In 1956, during his preparations for the U.S. Olympic trials, Hood practically deserted sailmaking. He and Collins and Don McNamara, a hot racer in the Boston-to-Marblehead area, persuaded well-known Marblehead architect Ray Hunt to plan a new 5.5-meter, Quixotic, for expenses only. Hood employed a local carpenter who used the same tools his grandfather used in building the old Bedford whalers. Quixotic did supremely well in the trials, and to win, Hood needed only to finish better than last in the final, deciding race. Midway in the course a shackle parted and the sail on Hood's boat dropped into the cockpit. He finished last.
"It was depressing," said Hood afterward, "to sit there and try to figure out what to do."
Hood seldom seems ruffled. He sits at the helm with a small smile on his face, watching the sails and the wind. Collins recalls one race when Ted was in the lead but the time limit was running out fast, and the wind was dying just as fast. As the boat inched for the finish, two of the crew, a married couple inexperienced in sailing, walked artlessly about, knocking the wind out of the sails and throwing the boat off balance. Hood said nothing, showed no temper and won the race with 20 seconds to spare under the time limit.
North American champion
This is the same quality that enabled Hood, a week after what should have been the shattering experience of losing an Olympic berth by mishap, to successfully enter the preliminaries for the North American sailing title. He squeaked ahead in the final and became the 1956 North American sailing champion. "It was a drifting match," he recalls, "but we won."

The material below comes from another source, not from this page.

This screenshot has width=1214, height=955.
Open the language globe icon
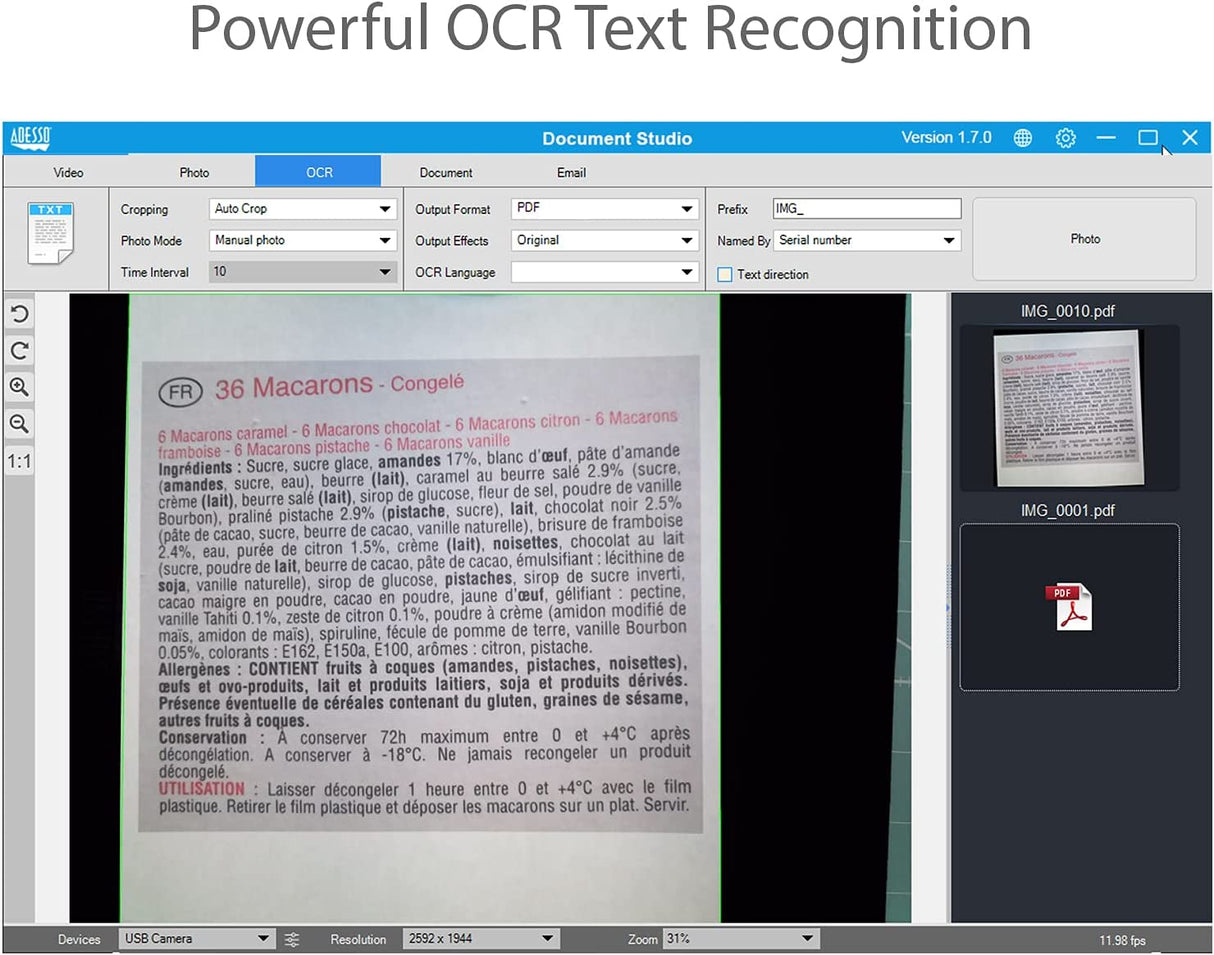1022,138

George O'Day, who imports and builds popular-size racing craft, and Hood raced against each other last year in the Olympic trials in what yachting columnist Leonard Fowle called "one of yachting's great all-time competitions." Hood and O'Day were one-two all the way for the 5.5-meter-class Olympic berth. In the last race they were only 97 Olympic points apart, the difference between fourth and fifth place. In the deciding moments Hood lost by a whisper.
He made no excuses. "It was a question of who beat who. Suppose I'll give it another try in four years," said Ted.

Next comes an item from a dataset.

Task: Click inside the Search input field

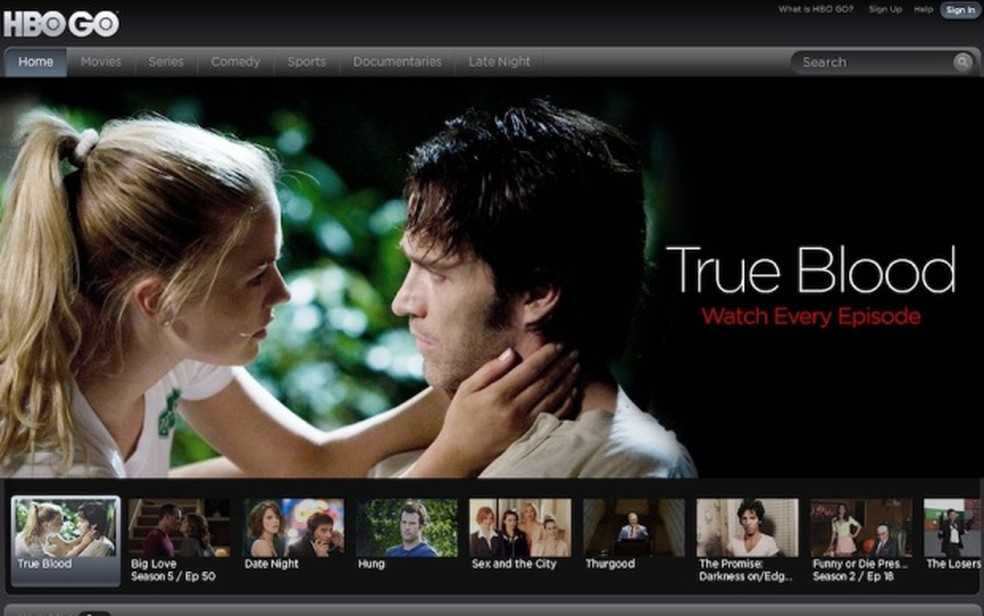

In the meantime, Hood has been developing his third talent as a man of boats: designing. "I was always interested in building a boat," he told a visitor not long ago. "At 16 I was going to build a 60-footer, but I ended up hammering together a 12-foot dinghy.
"I'd just sketch away some nights," said Hood when asked how he conceived his first design for a big boat. He took the drawings to his engineer father, Stedman Hood, and the two of them came up with what Ted calls "Just a good comfortable cruising boat." But Robin, a centerboard sloop, turned out to be more than that. In the 1959 Astor Cup she outraced, boat for boat, all the entries in her division, all the boats in the next larger division, all but three in the next to largest and four boats in the largest division. Her handicap easily gave Robin the overall win.
Then Ted sold Robin and busied himself with new designs. Last summer he came up with not one, but four Robin-type boats, built for him in Japan. "Couldn't afford to waste the money on testing models," said Hood when asked why he wanted four. Translated, this meant he wanted to try various rigs, decide which was best and sell the others.
He put a yawl rig on one, named it Robin after his first design, and the week it was launched it took a first and a second in the Edgartown Regatta off Martha's Vineyard, and three firsts including the 1960 Astor Cup in the New York Yacht Club races. Back in Marblehead again, Robin took three more firsts. It almost made a chatterbox of Ted. "I was pleased to see her go so well," he said.
He is reticent about plans to market more Robin-type hulls and sails to go with them, meeting all questions with, "I guess I could..." and "I might if I sell these..."
Marbleheaders are betting that by the time his four boats are gone there will be others on the way and Hood will be solidly established as a boat designer. Their only question is whether he will want his own forest for wood, and his own sawmill.